The above script will extract the basic metadata, information from headers from windows executable files.
Office Document Metadata
计算机中的大部分工作都是在 MS Office 的三个应用程序中完成的——Word、PowerPoint 和 Excel。这些文件拥有庞大的元数据,可以揭示有关其作者和历史的有趣信息。
Most of the work in computer is done in three applications of MS Office – Word, PowerPoint and Excel. These files possess huge metadata, which can expose interesting information about their authorship and history.
请注意,2007 格式的 word(.docx)、excel(.xlsx)和 powerpoint(.pptx)的元数据存储在 XML 文件中。我们可以使用下面所示的 Python 脚本,在 Python 中处理这些 XML 文件:
Note that metadata from 2007 format of word (.docx), excel (.xlsx) and powerpoint (.pptx) is stored in a XML file. We can process these XML files in Python with the help of following Python script shown below −
首先,如下所示导入所需的库:
First, import the required libraries as shown below −
from __future__ import print_function
from argparse import ArgumentParser
from datetime import datetime as dt
from xml.etree import ElementTree as etree
import zipfile
parser = argparse.ArgumentParser('Office Document Metadata’)
parser.add_argument("Office_File", help="Path to office file to read")
args = parser.parse_args()
现在,检查文件是否为 ZIP 文件。如果不是,引发错误。现在,打开文件并使用以下代码提取要处理的关键元素:
Now, check if the file is a ZIP file. Else, raise an error. Now, open the file and extract the key elements for processing using the following code −
zipfile.is_zipfile(args.Office_File)
zfile = zipfile.ZipFile(args.Office_File)
core_xml = etree.fromstring(zfile.read('docProps/core.xml'))

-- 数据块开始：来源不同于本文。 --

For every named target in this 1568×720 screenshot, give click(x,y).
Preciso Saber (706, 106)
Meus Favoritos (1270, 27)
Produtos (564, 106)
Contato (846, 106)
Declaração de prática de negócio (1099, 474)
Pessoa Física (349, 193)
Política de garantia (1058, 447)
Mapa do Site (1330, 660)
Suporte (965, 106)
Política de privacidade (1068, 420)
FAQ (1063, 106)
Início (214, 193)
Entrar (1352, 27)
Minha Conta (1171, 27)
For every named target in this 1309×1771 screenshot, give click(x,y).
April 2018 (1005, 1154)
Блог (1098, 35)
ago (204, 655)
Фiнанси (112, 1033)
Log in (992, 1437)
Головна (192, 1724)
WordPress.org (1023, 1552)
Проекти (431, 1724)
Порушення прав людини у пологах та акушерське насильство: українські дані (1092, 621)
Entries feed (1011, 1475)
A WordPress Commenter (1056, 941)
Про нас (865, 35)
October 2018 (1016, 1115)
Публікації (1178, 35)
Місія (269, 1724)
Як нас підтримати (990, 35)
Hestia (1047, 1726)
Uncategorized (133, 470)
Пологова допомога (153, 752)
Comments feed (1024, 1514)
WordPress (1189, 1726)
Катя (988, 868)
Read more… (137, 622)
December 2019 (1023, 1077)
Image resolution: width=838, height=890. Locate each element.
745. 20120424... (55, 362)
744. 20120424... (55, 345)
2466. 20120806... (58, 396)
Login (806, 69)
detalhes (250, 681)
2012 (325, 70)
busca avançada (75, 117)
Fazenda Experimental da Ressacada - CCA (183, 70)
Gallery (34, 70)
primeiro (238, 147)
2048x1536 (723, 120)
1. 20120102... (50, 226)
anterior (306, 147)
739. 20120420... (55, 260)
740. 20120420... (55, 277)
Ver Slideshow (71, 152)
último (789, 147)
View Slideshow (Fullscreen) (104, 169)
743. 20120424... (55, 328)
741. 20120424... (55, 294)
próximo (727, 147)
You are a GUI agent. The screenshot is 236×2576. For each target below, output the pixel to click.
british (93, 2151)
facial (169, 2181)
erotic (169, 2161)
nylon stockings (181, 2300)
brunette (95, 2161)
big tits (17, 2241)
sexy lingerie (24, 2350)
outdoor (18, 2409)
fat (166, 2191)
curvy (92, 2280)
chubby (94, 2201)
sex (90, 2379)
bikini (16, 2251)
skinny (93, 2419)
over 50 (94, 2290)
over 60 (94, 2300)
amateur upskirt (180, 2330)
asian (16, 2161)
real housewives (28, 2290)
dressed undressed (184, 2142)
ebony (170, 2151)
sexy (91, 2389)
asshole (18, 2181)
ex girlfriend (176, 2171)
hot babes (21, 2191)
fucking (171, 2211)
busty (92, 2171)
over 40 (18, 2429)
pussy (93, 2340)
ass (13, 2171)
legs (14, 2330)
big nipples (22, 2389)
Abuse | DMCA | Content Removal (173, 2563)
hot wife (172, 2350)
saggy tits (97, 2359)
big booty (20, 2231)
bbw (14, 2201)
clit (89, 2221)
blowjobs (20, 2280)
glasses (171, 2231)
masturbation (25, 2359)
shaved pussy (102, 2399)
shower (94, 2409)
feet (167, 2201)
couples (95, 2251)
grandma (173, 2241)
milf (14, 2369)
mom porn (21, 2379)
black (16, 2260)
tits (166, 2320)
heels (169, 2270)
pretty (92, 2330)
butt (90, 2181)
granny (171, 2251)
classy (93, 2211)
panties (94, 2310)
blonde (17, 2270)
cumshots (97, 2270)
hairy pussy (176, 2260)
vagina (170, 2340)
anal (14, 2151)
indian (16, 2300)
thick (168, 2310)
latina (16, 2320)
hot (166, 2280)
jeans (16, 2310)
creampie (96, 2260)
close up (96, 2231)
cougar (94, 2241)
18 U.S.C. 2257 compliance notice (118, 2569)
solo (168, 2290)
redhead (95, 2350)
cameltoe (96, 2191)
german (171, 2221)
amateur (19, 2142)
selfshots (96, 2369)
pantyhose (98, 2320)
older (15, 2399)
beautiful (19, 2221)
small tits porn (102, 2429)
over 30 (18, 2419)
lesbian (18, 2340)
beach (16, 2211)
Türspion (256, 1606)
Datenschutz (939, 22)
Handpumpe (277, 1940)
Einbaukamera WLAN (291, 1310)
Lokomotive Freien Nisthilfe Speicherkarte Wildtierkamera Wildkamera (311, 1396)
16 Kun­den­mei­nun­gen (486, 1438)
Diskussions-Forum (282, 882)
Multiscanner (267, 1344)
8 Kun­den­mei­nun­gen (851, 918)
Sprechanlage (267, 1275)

app_xml = etree.fromstring(zfile.read('docProps/app.xml'))
现在,创建一个字典来启动元数据的提取:
Now, create a dictionary for initiating the extraction of the metadata −
core_mapping = {
'title': 'Title',
'subject': 'Subject',
'creator': 'Author(s)',
'keywords': 'Keywords',
'description': 'Description',
'lastModifiedBy': 'Last Modified By',
'modified': 'Modified Date',
'created': 'Created Date',
'category': 'Category',
'contentStatus': 'Status',
'revision': 'Revision'
}
使用 iterchildren() 方法访问 XML 文件中的每个标记:
Use iterchildren() method to access each of the tags within the XML file −
for element in core_xml.getchildren():
for key, title in core_mapping.items():
if key in element.tag:
if 'date' in title.lower():
text = dt.strptime(element.text, "%Y-%m-%dT%H:%M:%SZ")
else:
text = element.text
print("{}: {}".format(title, text))
类似地,对包含有关文档内容的统计信息的 app.xml 文件执行此操作:
Similarly, do this for app.xml file which contains statistical information about the contents of the document −
app_mapping = {
'TotalTime': 'Edit Time (minutes)',
'Pages': 'Page Count',
'Words': 'Word Count',
'Characters': 'Character Count',
'Lines': 'Line Count',
'Paragraphs': 'Paragraph Count',
'Company': 'Company',
'HyperlinkBase': 'Hyperlink Base',
'Slides': 'Slide count',
'Notes': 'Note Count',
'HiddenSlides': 'Hidden Slide Count',
}
for element in app_xml.getchildren():
for key, title in app_mapping.items():
if key in element.tag:
if 'date' in title.lower():
text = dt.strptime(element.text, "%Y-%m-%dT%H:%M:%SZ")
else:
text = element.text
print("{}: {}".format(title, text))
现在,在运行上面的脚本后,我们可以获得特定文档的不同详细信息。请注意,我们只能对此脚本应用于 Office 2007 或更高版本的文档。
Now after running the above script, we can get the different details about the particular document. Note that we can apply this script on Office 2007 or later version documents only.